▶ _TASK DESCRIPTION_
Render every line of all the items below as a Markdown table with two columns, Number for the row number and Entry for the line, leaving out blank lines.

▶ _MATERIAL SUPPLIED_
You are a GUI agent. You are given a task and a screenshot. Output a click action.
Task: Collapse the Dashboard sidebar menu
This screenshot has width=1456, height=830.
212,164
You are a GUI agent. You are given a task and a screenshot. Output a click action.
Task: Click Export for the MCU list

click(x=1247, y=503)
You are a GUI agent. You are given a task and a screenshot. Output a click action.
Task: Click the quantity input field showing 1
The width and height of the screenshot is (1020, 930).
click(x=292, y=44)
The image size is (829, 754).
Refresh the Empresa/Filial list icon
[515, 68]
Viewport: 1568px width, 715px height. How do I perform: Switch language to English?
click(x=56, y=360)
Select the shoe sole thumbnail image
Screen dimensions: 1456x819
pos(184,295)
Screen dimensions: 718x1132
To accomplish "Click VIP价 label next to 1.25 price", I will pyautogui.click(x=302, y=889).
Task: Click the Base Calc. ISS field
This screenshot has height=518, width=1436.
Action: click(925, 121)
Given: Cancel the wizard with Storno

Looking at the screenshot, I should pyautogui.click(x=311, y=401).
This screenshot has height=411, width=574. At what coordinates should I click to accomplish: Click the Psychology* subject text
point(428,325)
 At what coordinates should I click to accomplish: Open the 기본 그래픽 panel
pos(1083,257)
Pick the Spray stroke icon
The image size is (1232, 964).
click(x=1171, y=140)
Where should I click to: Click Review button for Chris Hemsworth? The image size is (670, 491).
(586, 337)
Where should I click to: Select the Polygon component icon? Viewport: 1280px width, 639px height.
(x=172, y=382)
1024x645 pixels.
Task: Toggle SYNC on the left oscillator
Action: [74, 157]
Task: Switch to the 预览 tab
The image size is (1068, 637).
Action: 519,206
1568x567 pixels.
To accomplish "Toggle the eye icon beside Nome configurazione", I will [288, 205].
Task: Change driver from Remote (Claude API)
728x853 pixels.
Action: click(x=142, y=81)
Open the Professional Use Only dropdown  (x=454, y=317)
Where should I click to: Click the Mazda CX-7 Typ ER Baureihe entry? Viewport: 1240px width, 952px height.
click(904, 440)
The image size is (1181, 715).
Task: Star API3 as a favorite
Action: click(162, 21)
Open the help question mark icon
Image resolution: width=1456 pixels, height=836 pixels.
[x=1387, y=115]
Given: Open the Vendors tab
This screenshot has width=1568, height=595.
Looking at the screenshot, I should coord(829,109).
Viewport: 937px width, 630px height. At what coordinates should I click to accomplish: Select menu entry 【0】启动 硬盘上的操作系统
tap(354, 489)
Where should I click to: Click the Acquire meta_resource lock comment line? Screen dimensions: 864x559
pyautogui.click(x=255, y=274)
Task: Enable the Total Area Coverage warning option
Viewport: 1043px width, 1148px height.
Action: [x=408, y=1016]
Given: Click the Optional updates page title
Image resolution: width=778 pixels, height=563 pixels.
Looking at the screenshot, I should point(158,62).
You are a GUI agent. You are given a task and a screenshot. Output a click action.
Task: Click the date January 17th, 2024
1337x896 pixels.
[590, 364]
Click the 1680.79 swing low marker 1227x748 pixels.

▶ _FULL OUTPUT_
| Number | Entry |
|---|---|
| 1 | You are a GUI agent. You are given a task and a screenshot. Output a click action. |
| 2 | Task: Collapse the Dashboard sidebar menu |
| 3 | This screenshot has width=1456, height=830. |
| 4 | 212,164 |
| 5 | You are a GUI agent. You are given a task and a screenshot. Output a click action. |
| 6 | Task: Click Export for the MCU list |
| 7 | click(x=1247, y=503) |
| 8 | You are a GUI agent. You are given a task and a screenshot. Output a click action. |
| 9 | Task: Click the quantity input field showing 1 |
| 10 | The width and height of the screenshot is (1020, 930). |
| 11 | click(x=292, y=44) |
| 12 | The image size is (829, 754). |
| 13 | Refresh the Empresa/Filial list icon |
| 14 | [515, 68] |
| 15 | Viewport: 1568px width, 715px height. How do I perform: Switch language to English? |
| 16 | click(x=56, y=360) |
| 17 | Select the shoe sole thumbnail image |
| 18 | Screen dimensions: 1456x819 |
| 19 | pos(184,295) |
| 20 | Screen dimensions: 718x1132 |
| 21 | To accomplish "Click VIP价 label next to 1.25 price", I will pyautogui.click(x=302, y=889). |
| 22 | Task: Click the Base Calc. ISS field |
| 23 | This screenshot has height=518, width=1436. |
| 24 | Action: click(925, 121) |
| 25 | Given: Cancel the wizard with Storno |
| 26 | Looking at the screenshot, I should pyautogui.click(x=311, y=401). |
| 27 | This screenshot has height=411, width=574. At what coordinates should I click to accomplish: Click the Psychology* subject text |
| 28 | point(428,325) |
| 29 |  At what coordinates should I click to accomplish: Open the 기본 그래픽 panel |
| 30 | pos(1083,257) |
| 31 | Pick the Spray stroke icon |
| 32 | The image size is (1232, 964). |
| 33 | click(x=1171, y=140) |
| 34 | Where should I click to: Click Review button for Chris Hemsworth? The image size is (670, 491). |
| 35 | (586, 337) |
| 36 | Where should I click to: Select the Polygon component icon? Viewport: 1280px width, 639px height. |
| 37 | (x=172, y=382) |
| 38 | 1024x645 pixels. |
| 39 | Task: Toggle SYNC on the left oscillator |
| 40 | Action: [74, 157] |
| 41 | Task: Switch to the 预览 tab |
| 42 | The image size is (1068, 637). |
| 43 | Action: 519,206 |
| 44 | 1568x567 pixels. |
| 45 | To accomplish "Toggle the eye icon beside Nome configurazione", I will [288, 205]. |
| 46 | Task: Change driver from Remote (Claude API) |
| 47 | 728x853 pixels. |
| 48 | Action: click(x=142, y=81) |
| 49 | Open the Professional Use Only dropdown  (x=454, y=317) |
| 50 | Where should I click to: Click the Mazda CX-7 Typ ER Baureihe entry? Viewport: 1240px width, 952px height. |
| 51 | click(904, 440) |
| 52 | The image size is (1181, 715). |
| 53 | Task: Star API3 as a favorite |
| 54 | Action: click(162, 21) |
| 55 | Open the help question mark icon |
| 56 | Image resolution: width=1456 pixels, height=836 pixels. |
| 57 | [x=1387, y=115] |
| 58 | Given: Open the Vendors tab |
| 59 | This screenshot has width=1568, height=595. |
| 60 | Looking at the screenshot, I should coord(829,109). |
| 61 | Viewport: 937px width, 630px height. At what coordinates should I click to accomplish: Select menu entry 【0】启动 硬盘上的操作系统 |
| 62 | tap(354, 489) |
| 63 | Where should I click to: Click the Acquire meta_resource lock comment line? Screen dimensions: 864x559 |
| 64 | pyautogui.click(x=255, y=274) |
| 65 | Task: Enable the Total Area Coverage warning option |
| 66 | Viewport: 1043px width, 1148px height. |
| 67 | Action: [x=408, y=1016] |
| 68 | Given: Click the Optional updates page title |
| 69 | Image resolution: width=778 pixels, height=563 pixels. |
| 70 | Looking at the screenshot, I should point(158,62). |
| 71 | You are a GUI agent. You are given a task and a screenshot. Output a click action. |
| 72 | Task: Click the date January 17th, 2024 |
| 73 | 1337x896 pixels. |
| 74 | [590, 364] |
| 75 | Click the 1680.79 swing low marker 1227x748 pixels. |